La directive européenne précise également que la mise en œuvre des mesures doit tenir compte de la densité de la population concernée. C’est dans ce cadre que les ZFE ont été imposées en France dans les agglomérations de plus de 150 000 habitants. Toutefois, cette règle ne garantit pas que tous les territoires disposent des moyens politiques ou techniques pour adapter ces mesures aux besoins locaux réels.

Le caractère très réglementaire et technique du dispositif, conjugué à l’absence de véritable débat politique autour de sa mise en œuvre, explique en grande partie le rejet qu’il suscite aujourd’hui. Ainsi, lorsque la ministre de l’Écologie, Agnès Pannier-Runacher, propose de remplacer le critère démographique par le niveau réel de pollution, et d’assouplir les modalités d’application — en autorisant des dérogations sur la base d’éléments comme “la qualité du réseau de transports en commun” ou “la présence d’axes de contournement” —, cette ouverture descend une fois encore « d’en haut », sans concertation avec les élus locaux. Une flexibilité tardive, insuffisante pour apaiser les tensions.

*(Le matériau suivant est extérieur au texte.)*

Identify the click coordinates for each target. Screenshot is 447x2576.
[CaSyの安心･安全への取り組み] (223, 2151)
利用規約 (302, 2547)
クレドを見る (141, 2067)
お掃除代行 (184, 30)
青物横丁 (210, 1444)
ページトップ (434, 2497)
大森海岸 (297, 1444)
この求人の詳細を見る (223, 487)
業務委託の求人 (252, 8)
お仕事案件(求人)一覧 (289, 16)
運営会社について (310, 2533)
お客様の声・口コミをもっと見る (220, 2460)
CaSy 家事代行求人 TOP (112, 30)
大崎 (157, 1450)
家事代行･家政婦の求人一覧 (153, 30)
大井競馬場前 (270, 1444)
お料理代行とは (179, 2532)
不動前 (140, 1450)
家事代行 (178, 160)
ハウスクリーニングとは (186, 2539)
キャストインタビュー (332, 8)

Le manque d’information et de sensibilisation à destination du grand public sur les objectifs et les effets du dispositif se reflète dans ce tweet ironique : « N’oubliez pas de bien respecter les ZFE en avion », faisant référence à la pollution bien plus importante générée par le transport aérien que par la voiture.

Cela met en lumière la difficulté à cerner les effets respectifs de la pollution locale de particules fines et d’oxyde d’azote (nocives pour la santé) et des émissions globales de CO₂ (néfastes pour le climat). Or les ZFE, bien qu’elles soient avant tout un outil sanitaire, contribuent également à la baisse des émissions de gaz à effet de serre en limitant l’usage de véhicules thermiques.

Enfin, comme conclut ce post LinkedIn, le dispositif des ZFE était voué à l’échec par l’absence de vision systémique, un manque de coordination entre innovation technologique et usages sociaux, et l’ignorance des réalités des territoires périphériques.

Si les ZFE ne sont pas une impasse, elles ne réussiront qu’à condition d’être mieux expliquées, mieux ciblées et mieux accompagnées. Il ne suffit pas de décréter la transition par la réglementation : encore faut-il la rendre possible. Reste à voir si l’Union européenne interprétera ce vote comme un recul de la France dans ses engagements, au risque de compromettre le versement des subventions prévues dans le cadre du Plan national de relance et de résilience (PNRR) composé, notamment, d’un volet crucial pour l’avenir de la cohésion sociale et territoriale (dont la santé); mais aussi l’écologie.